In its coverage, the guide notes that the county government has responded by establishing a new Tourism Council.
“We have a comprehensive draft law, the Beach Management Bill, which is progressive with provisions on proper management of our beaches, waste disposal, and drainage, among other issues. Currently, we do not have such a legal framework,” Mombasa’s minister for Tourism, Culture, and Trade, Mohamed Osman, said.
Still, the guide warns that the city remains “at serious risk of being avoided.”
Other destinations on the 2026 No List
Fodor’s also details why other destinations appear on the 2026 No List. Antarctica was included after visits rose to 120,000 between 2023 and 2024, with scientists warning the continent’s “fragile” ecosystem cannot handle mass tourism, particularly given “no caps on visitation.”
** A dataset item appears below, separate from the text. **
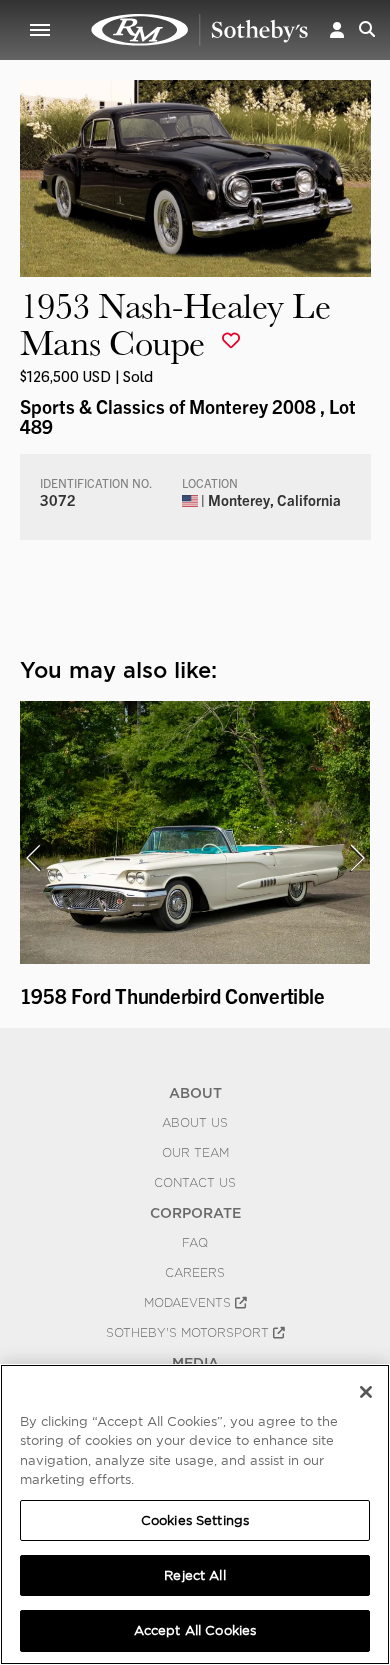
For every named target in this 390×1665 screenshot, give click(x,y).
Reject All (194, 1575)
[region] (195, 1514)
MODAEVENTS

The Canary Islands were flagged after receiving 7.8 million visitors in the first half of 2025, sparking protests under the slogan “Canarias tiene un límite” as residents confront housing shortages, polluted beaches, and traffic congestion.
Glacier National Park in Montana was listed due to shrinking glaciers—only 27 remain from 150 a century ago—and because rising “last-chance tourism” has created what experts call a “sustainability paradox.”
In Italy, residents of Isola Sacra and environmental groups told Fodor’s they oppose a new cruise port that threatens “a delicate ecosystem of dunes, wetlands, agricultural land, unique vegetation, and terrestrial and marine animal species.” In Switzerland, the guide notes that the Jungfrau Region is experiencing overwhelming Alpine tourism.
Mexico City, according to Fodor’s reporting, faces growing displacement and protests featuring slogans such as “Mexico for Mexicans.” Paris’s Montmartre was included after locals described the neighborhood as “unlivable,” with massive crowds and soaring rents reshaping the historic district.
Fodor’s describes the No List as “a reality check wrapped in responsible wanderlust,” urging travelers to rethink not just where they go but how they travel.